**Dataset excerpts:**
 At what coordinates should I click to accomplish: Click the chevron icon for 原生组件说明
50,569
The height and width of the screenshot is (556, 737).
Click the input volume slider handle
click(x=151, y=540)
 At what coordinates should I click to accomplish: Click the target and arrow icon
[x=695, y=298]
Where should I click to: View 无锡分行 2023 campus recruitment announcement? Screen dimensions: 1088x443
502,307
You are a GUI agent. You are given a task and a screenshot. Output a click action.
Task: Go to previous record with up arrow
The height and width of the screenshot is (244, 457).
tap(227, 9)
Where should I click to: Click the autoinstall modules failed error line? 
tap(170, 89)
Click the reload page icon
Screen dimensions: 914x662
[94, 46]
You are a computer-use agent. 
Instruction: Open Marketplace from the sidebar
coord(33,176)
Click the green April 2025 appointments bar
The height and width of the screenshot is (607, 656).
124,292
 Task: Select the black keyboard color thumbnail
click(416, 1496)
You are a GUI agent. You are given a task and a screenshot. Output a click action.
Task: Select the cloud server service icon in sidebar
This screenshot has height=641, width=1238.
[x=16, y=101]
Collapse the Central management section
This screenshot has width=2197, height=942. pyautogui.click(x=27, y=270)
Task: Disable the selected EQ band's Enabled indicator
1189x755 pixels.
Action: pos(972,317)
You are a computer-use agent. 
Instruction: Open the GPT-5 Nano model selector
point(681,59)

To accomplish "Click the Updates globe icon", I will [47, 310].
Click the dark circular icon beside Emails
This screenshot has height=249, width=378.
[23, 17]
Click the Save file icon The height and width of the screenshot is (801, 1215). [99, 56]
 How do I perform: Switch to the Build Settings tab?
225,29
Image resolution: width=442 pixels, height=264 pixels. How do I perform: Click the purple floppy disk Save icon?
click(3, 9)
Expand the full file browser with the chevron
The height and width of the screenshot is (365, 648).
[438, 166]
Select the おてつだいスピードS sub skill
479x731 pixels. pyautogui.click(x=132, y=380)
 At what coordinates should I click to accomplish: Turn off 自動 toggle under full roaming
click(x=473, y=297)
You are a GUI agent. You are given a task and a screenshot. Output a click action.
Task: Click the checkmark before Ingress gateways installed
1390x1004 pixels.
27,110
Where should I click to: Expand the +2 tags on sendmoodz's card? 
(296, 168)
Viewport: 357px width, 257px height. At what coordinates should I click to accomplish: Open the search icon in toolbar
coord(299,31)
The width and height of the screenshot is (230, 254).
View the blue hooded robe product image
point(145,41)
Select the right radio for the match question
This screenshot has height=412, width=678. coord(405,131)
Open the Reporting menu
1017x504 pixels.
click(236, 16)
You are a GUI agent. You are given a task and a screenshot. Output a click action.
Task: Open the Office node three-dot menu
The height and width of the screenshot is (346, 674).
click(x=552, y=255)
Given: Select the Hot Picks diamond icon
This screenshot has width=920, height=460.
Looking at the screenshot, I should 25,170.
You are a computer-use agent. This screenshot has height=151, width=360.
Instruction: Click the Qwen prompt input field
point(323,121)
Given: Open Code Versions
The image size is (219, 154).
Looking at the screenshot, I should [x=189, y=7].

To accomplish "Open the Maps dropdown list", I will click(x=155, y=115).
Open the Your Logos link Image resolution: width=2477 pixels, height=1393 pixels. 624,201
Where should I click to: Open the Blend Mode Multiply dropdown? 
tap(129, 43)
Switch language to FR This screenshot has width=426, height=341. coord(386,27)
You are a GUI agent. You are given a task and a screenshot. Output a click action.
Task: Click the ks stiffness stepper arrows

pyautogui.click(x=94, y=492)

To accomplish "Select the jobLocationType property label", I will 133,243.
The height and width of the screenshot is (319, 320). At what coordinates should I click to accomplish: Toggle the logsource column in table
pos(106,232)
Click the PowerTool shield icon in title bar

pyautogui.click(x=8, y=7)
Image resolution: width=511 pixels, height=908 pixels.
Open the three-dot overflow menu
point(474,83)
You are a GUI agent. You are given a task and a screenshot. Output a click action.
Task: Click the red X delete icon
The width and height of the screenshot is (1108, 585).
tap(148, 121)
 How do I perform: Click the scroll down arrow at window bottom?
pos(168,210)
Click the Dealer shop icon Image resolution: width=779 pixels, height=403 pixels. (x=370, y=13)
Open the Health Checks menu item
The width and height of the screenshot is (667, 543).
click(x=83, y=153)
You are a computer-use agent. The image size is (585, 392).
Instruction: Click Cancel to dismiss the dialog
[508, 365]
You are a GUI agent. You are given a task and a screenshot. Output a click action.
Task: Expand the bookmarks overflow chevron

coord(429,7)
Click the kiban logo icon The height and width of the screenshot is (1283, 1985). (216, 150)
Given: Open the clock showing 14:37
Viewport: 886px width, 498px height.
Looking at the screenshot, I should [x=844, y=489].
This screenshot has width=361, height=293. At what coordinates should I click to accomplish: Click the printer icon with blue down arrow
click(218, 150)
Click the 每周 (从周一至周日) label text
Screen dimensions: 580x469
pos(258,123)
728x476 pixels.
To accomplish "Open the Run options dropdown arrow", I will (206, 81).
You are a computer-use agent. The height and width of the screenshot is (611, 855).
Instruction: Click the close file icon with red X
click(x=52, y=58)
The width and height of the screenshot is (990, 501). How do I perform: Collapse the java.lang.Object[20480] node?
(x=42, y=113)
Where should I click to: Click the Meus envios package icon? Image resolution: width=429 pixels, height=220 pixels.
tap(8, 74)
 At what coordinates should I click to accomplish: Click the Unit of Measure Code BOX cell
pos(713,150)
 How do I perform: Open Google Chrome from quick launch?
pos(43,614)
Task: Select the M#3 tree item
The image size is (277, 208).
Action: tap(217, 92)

**To do:** Could you copy out the items word for word, everything from the first line down to the line containing "click(3, 9)", with both ends included?

**Full output:**
 At what coordinates should I click to accomplish: Click the chevron icon for 原生组件说明
50,569
The height and width of the screenshot is (556, 737).
Click the input volume slider handle
click(x=151, y=540)
 At what coordinates should I click to accomplish: Click the target and arrow icon
[x=695, y=298]
Where should I click to: View 无锡分行 2023 campus recruitment announcement? Screen dimensions: 1088x443
502,307
You are a GUI agent. You are given a task and a screenshot. Output a click action.
Task: Go to previous record with up arrow
The height and width of the screenshot is (244, 457).
tap(227, 9)
Where should I click to: Click the autoinstall modules failed error line? 
tap(170, 89)
Click the reload page icon
Screen dimensions: 914x662
[94, 46]
You are a computer-use agent. 
Instruction: Open Marketplace from the sidebar
coord(33,176)
Click the green April 2025 appointments bar
The height and width of the screenshot is (607, 656).
124,292
 Task: Select the black keyboard color thumbnail
click(416, 1496)
You are a GUI agent. You are given a task and a screenshot. Output a click action.
Task: Select the cloud server service icon in sidebar
This screenshot has height=641, width=1238.
[x=16, y=101]
Collapse the Central management section
This screenshot has width=2197, height=942. pyautogui.click(x=27, y=270)
Task: Disable the selected EQ band's Enabled indicator
1189x755 pixels.
Action: pos(972,317)
You are a computer-use agent. 
Instruction: Open the GPT-5 Nano model selector
point(681,59)

To accomplish "Click the Updates globe icon", I will [47, 310].
Click the dark circular icon beside Emails
This screenshot has height=249, width=378.
[23, 17]
Click the Save file icon The height and width of the screenshot is (801, 1215). [99, 56]
 How do I perform: Switch to the Build Settings tab?
225,29
Image resolution: width=442 pixels, height=264 pixels. How do I perform: Click the purple floppy disk Save icon?
click(3, 9)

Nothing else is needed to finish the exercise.